Output every line of the following entries verbatim, with no changes.

▬▬▬

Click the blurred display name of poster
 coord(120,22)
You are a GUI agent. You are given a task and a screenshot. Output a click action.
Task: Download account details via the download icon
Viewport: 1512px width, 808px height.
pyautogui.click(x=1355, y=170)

▬▬▬

• Finished exercise
Click the blurred display name of poster
 coord(120,22)
You are a GUI agent. You are given a task and a screenshot. Output a click action.
Task: Download account details via the download icon
Viewport: 1512px width, 808px height.
pyautogui.click(x=1355, y=170)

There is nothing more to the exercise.